A cure for empty big box stores in Federal Way: Mullets and Velveeta? | Chris Carrel

Does Federal Way have a “big box” problem?

Retail-oriented communities like the F-Dub are often criticized for relying too much on big box stores. The thinking goes that the boxes are ugly, the big chains don’t always provide the highest wages for employees, and they undercut local entrepreneurs. The downturn in the economy has created a nationwide problem — empty boxes — that may make us wistful for the old days of Circuit City and GI Joes.

Across the county, big national and regional chains are closing stores, leaving behind structures that, if not attractive when they were operational, certainly aren’t appealing as empty shells. Communities are finding themselves faced with strip mall blight, lost jobs, lost sales tax and declining retail activity that can hurt adjacent surviving businesses.

Communities are also faced with the question of what to do with the buildings that remain. In many cases, leases prevent landowners from leasing to competitors of their former tenants — even if that chain is no longer in the community. This can make it near impossible to get another retailer in the space, as the big boxes are pretty specific to a certain size of retailer.

Faced with big concrete shells sitting open for years, communities are getting creative. In Austin, Texas, an abandoned K-Mart became the Spam Museum. A Laramie, Wyo., Wal-Mart became an elementary school. A Kentucky Wal-Mart became a medical center. Others have become churches and even a regional justice center.
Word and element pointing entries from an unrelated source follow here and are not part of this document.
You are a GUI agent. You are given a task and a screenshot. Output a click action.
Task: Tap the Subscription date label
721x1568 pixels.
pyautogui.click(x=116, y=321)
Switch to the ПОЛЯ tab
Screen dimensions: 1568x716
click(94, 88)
A drive around town shows several empty boxes: The old Target, Linens ‘n Things, the old Lowe’s store, Circuit City, the previous Office Depot, and GI Joes. The last four boxes form a potentially unhealthy cluster of empty boxes around Enchanted Parkway. The loss of big anchor stores typically reduces traffic to nearby stores and can have a significant negative multiplier effect on nearby businesses. Fortunately, the Crossings, Costco and Home Depot as well as the new Lowe’s are cushioning the effect in that area.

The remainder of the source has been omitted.